◆ About this exercise
A word-for-word repeat of all the data is the goal.

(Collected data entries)
▼

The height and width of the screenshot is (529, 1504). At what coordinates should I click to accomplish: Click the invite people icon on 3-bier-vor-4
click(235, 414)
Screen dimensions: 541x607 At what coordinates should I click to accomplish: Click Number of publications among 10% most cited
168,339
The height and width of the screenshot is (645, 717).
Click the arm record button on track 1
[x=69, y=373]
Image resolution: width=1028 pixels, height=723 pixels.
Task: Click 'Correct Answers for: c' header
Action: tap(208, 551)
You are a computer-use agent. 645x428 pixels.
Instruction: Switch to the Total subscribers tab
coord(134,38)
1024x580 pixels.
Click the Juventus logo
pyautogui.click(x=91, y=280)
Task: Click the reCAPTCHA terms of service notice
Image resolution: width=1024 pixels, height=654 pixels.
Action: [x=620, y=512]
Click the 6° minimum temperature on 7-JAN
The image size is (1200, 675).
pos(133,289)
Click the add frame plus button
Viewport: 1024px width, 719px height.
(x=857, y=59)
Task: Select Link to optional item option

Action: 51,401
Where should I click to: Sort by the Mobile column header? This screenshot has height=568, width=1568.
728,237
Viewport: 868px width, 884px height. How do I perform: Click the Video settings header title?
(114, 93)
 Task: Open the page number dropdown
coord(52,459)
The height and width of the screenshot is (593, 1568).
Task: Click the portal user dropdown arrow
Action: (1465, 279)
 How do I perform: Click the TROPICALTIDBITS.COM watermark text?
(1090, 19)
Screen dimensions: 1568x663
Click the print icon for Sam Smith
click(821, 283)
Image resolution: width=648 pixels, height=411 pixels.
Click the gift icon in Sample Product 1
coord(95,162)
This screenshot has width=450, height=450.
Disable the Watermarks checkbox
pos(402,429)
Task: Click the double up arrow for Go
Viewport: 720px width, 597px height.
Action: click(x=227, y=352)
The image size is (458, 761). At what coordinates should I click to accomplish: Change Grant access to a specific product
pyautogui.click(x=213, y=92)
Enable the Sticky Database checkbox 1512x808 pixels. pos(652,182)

▲

◆ Solution to this problem
The height and width of the screenshot is (529, 1504). At what coordinates should I click to accomplish: Click the invite people icon on 3-bier-vor-4
click(235, 414)
Screen dimensions: 541x607 At what coordinates should I click to accomplish: Click Number of publications among 10% most cited
168,339
The height and width of the screenshot is (645, 717).
Click the arm record button on track 1
[x=69, y=373]
Image resolution: width=1028 pixels, height=723 pixels.
Task: Click 'Correct Answers for: c' header
Action: tap(208, 551)
You are a computer-use agent. 645x428 pixels.
Instruction: Switch to the Total subscribers tab
coord(134,38)
1024x580 pixels.
Click the Juventus logo
pyautogui.click(x=91, y=280)
Task: Click the reCAPTCHA terms of service notice
Image resolution: width=1024 pixels, height=654 pixels.
Action: [x=620, y=512]
Click the 6° minimum temperature on 7-JAN
The image size is (1200, 675).
pos(133,289)
Click the add frame plus button
Viewport: 1024px width, 719px height.
(x=857, y=59)
Task: Select Link to optional item option

Action: 51,401
Where should I click to: Sort by the Mobile column header? This screenshot has height=568, width=1568.
728,237
Viewport: 868px width, 884px height. How do I perform: Click the Video settings header title?
(114, 93)
 Task: Open the page number dropdown
coord(52,459)
The height and width of the screenshot is (593, 1568).
Task: Click the portal user dropdown arrow
Action: (1465, 279)
 How do I perform: Click the TROPICALTIDBITS.COM watermark text?
(1090, 19)
Screen dimensions: 1568x663
Click the print icon for Sam Smith
click(821, 283)
Image resolution: width=648 pixels, height=411 pixels.
Click the gift icon in Sample Product 1
coord(95,162)
This screenshot has width=450, height=450.
Disable the Watermarks checkbox
pos(402,429)
Task: Click the double up arrow for Go
Viewport: 720px width, 597px height.
Action: click(x=227, y=352)
The image size is (458, 761). At what coordinates should I click to accomplish: Change Grant access to a specific product
pyautogui.click(x=213, y=92)
Enable the Sticky Database checkbox 1512x808 pixels. pos(652,182)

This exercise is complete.